El padre DiCaprio hizo un nervioso ademán con su mano para interrumpir a la mujer.

—¿Pero cómo era posible que el hijo pudiese leer las almas cuando el padre no podía hacerlo? —preguntó. Y se quedó, con los ojos y la boca muy abiertos, esperando la respuesta.

—Leonardo no estaba seguro de ello, aunque tenía algunas teorías. Pensaba que, al reproducirse el alma de su padre, podía haber aparecido en su fruto alguna de las características de su abuelo, es decir, de Dios, que latiesen de forma residual en Cannat. Es muy sencillo si lo trasladamos a la esfera humana. Suponga que un nieto cuyo padre tiene los ojos castaños, hereda los ojos verdes de su abuelo. Hoy sabemos el porqué, los genes y todo eso. Pues algo así habría sucedido en esta especie de partenogénesis del alma de Cannat.

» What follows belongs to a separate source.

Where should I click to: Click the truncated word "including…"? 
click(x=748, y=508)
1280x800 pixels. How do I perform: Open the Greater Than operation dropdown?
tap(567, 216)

Pero a Leonardo también se le había ocurrido otra posibilidad; la de que, de alguna forma, Cannat le hubiese traspasado involuntariamente aquel preciado don. Esta opción me resultaba inverosímil, porque, conociéndole como le conocía, sabía que no hubiera resistido trescientos veinte años sin un don tan valioso para él, si ya hubiese estado acostumbrado a poseerlo.